Doing a bit of research on here to see how people have fitted and connected solar panels to T5 models, so I thought I'd start a thread to describe my project as it goes along. I've had my panel and extension cables delivered, just waiting on the charge controller. Not going to bond anything on until I get it and can run a few tests! Photos to follow as the job progresses.


Panel; Baird 150W flexible panel, £200 from ebay
http://www.bestecoshop.com/biard-15...r-panel.html?gclid=CLz6gpKhlMQCFdPMtAodNywAhg

Their 3m extension cables, £10 from same eBay account

Charge controller; a little pricey at £85 but seems the business and other reviews are good. I've researched the value of MPPT and it seems worth that bit more. It basically controls the current output more intelligently to add efficiency across all conditions- google it.
http://www.ebay.co.uk/itm/200W-20A-12V-mppt-solar-charge-controller-LCD-off-grid-/130549038710


Like many others on here (P.S. thanks to those who have already shared), I've opted for a flexible low profile panel and plan to bond it on with some Silaflex sealant. The panel manufacturer recommends it and there's some going free at work!

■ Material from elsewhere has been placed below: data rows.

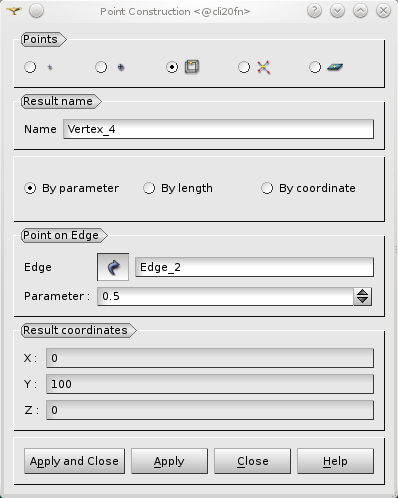Click the window help question mark icon
Viewport: 398px width, 498px height.
pyautogui.click(x=314, y=11)
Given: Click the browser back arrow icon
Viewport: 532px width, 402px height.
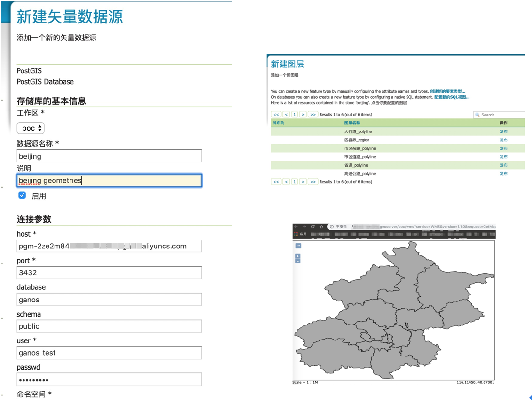Looking at the screenshot, I should 296,226.
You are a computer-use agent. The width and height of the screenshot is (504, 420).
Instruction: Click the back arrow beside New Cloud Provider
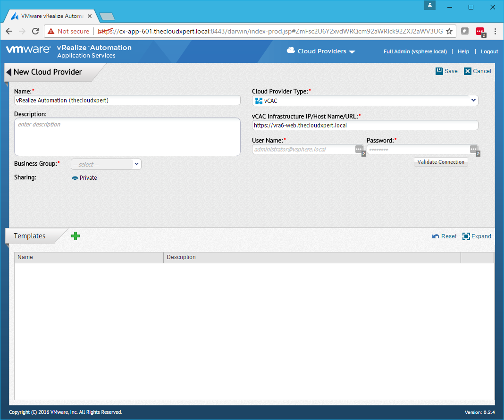pyautogui.click(x=8, y=72)
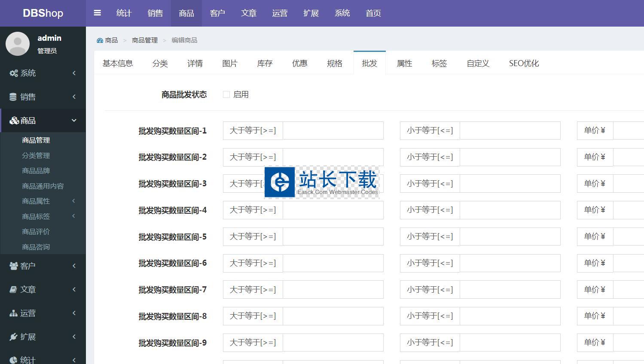This screenshot has width=644, height=364.
Task: Click the 运营 sitemap icon in sidebar
Action: (x=14, y=313)
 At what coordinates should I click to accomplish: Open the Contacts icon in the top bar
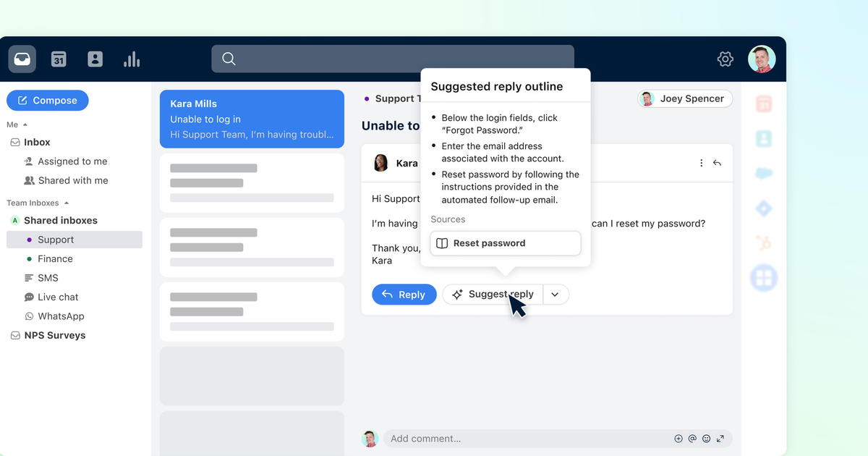(x=95, y=59)
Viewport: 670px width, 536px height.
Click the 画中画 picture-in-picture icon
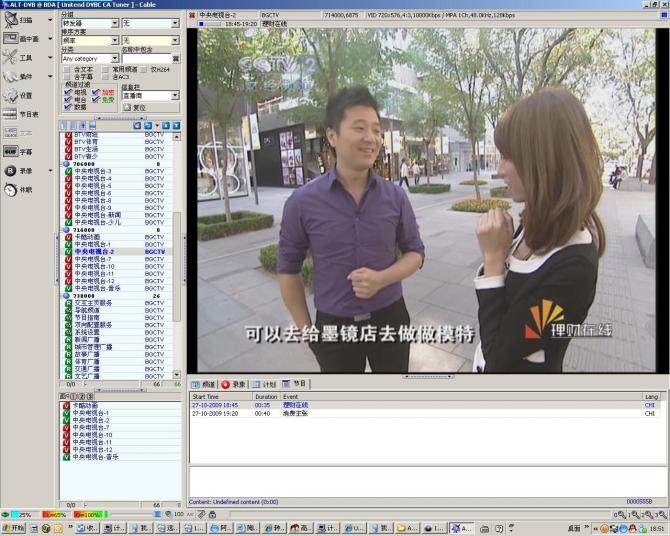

Mine's a tailgate 2006 T5, and because I'm fanatical about symmetry, I don't want to run the cables to the back of the roof and go through one of the tailgate hinges (the only place with a wide enough gap). I'd then have to go through the light cluster to avoid crossing the door seal, and from then on I'd have to dis-assemble furniture etc.- sod that!

So I'm trying something I've not yet seen anyone do... Rotate the panel 180, with the cables to the front end of the van, and run them via the spare "roof plugs" which are currently near the roof bars/gutter. They don't quite fit (by a fraction of a mm) so I'll take the roof bars off to bore each hole out slightly, run the cable through, and watertight it with a lick of sealant. Should fit like a glove. Pain in the bum, but I'll run one left and t'other right, then behind carpeted panels all the way to the charge controller and battery.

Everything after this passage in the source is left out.